The framework provides a factory class for thread pools called Executors. Using this factory you’ll be able to create thread pools of different characteristics. Often, the underlying implementation is often the same (ThreadPoolExecutor) but the factory class helps you quickly configure a thread pool without using its more complex constructor. The factory methods are:
- newFixedThreadPool: this method returns a thread pool whose maximum size is fixed. It will create new threads as needed up to the maximum configured size. When the number of threads hits the maximum, the thread pool will maintain the size constant.
- newCachedThreadPool: this method returns an unbounded thread pool, that is a thread pool without a maximum size. However, this kind of thread pool will tear down unused thread when the load reduces.
- newSingleThreadedExecutor: this method returns an executor that guarantees that tasks will be executed in a single thread.
- newScheduledThreadPool: this method returns a fixed size thread pool that supports delayed and timed task execution.
This is just the beginning. Executors also provide other facilities that are out of scope in this tutorial and that I strongly encourage you to study about:
- Life cycle management methods, declared by the ExecutorService interface (such as shutdown() and awaitTermination()).
- Completion services to poll for a task status and retrieve its return value, if applicable.
The ExecutorService interface is particularly important since it provides a way to shutdown a thread pool, which is something you almost surely want to be able to do cleanly. Fortunately, the ExecutorService interface is pretty simple and self-explanatory and I recommend you study its JavaDoc thoroughly.
Basically, you send a shutdown() message to an ExecutorService, after which it won’t accept new submitted tasks, but will continue processing the already enqueued jobs. You can pool for an executor service’s termination status with isTerminated(), or wait until termination using the awaitTermination(…) method. The awaitTermination method won’t wait forever, though: you’ll have to pass the maximum wait timeout as a parameter.
Warning: a source of errors and confusion is a understanding why a JVM process never exits. If you don’t shutdown your executor services, thus tearing down the underlying threads, the JVM will never exit: a JVM exits when its last non-daemon thread exits.

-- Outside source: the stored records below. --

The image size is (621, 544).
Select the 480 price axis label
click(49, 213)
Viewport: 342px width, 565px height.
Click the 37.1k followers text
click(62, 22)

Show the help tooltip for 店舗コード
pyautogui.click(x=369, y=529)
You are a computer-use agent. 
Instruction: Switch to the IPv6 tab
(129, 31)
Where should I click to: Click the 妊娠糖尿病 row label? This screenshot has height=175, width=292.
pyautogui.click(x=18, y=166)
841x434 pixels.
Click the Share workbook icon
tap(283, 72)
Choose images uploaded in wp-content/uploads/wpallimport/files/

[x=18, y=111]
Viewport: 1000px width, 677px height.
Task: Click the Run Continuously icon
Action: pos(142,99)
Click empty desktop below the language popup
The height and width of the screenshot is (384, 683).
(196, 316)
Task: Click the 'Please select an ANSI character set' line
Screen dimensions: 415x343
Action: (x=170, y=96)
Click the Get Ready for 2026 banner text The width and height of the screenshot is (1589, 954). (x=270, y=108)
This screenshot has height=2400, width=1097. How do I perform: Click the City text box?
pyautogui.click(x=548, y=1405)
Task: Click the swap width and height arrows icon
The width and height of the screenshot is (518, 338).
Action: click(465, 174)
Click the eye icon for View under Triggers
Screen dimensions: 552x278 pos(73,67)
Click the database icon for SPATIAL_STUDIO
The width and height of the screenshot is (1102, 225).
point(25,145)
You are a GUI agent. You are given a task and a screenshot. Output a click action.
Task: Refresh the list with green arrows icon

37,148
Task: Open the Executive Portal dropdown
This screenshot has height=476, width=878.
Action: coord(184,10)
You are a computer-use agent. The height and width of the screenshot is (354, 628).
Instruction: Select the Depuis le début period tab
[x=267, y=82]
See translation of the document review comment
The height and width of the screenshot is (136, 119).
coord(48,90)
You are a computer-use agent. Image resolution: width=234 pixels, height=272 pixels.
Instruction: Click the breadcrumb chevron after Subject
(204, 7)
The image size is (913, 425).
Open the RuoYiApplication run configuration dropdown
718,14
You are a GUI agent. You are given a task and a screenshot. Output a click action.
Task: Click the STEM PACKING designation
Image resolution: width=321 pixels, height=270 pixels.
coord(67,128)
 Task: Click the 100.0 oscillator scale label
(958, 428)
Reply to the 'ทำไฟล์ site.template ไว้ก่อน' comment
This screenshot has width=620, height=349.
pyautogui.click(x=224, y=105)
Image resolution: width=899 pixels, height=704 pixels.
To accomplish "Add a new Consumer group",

Configuring a ThreadPoolExecutor
If you decide to create a ThreadPoolExecutor manually instead of using the Executors factory class, you will need to create and configure one using one of its constructors. The most extensive constructor of this class is:
public ThreadPoolExecutor( int corePoolSize, int maxPoolSize, long keepAlive, TimeUnit unit, BlockingQueue<Runnable> workQueue, RejectedExecutionHandler handler);
As you can see, you can configure:
- The core pool size (the size the thread pool will try to stick with).
- The maximum pool size.
- The keep alive time, which is a time after which an idle thread is eligible for being torn down.
- The work queue to hold tasks awaiting execution.
- The policy to apply when a task submission is rejected.
Limiting the Number of Queued Tasks
Limiting the number of concurrent tasks being executing, sizing your thread pool, represents a huge benefit for your application and its execution environment in terms of predictability and stability: an unbounded thread creation will eventually exhaust the runtime resources and your application might experience as a consequence, serious performance problems that may lead even to application instability.
That’s a solution to just one part of the problem: you’re capping the number of tasks being executed but aren’t capping the number of jobs that can be submitted and enqueued for later execution. The application will experience resource shortage later, but it will eventually experience it if the submission rate consistently outgrows the execution rate.
The solution to this problem is:
- Providing a blocking queue to the executor to hold the awaiting tasks. In the case the queue fills up, the submitted task will be “rejected”.
- The RejectedExecutionHandler is invoked when a task submission is rejected, and that’s why the verb rejected was quoted in the previous item. You can implement you’re own rejection policy or use one of the built-in policies provided by the framework.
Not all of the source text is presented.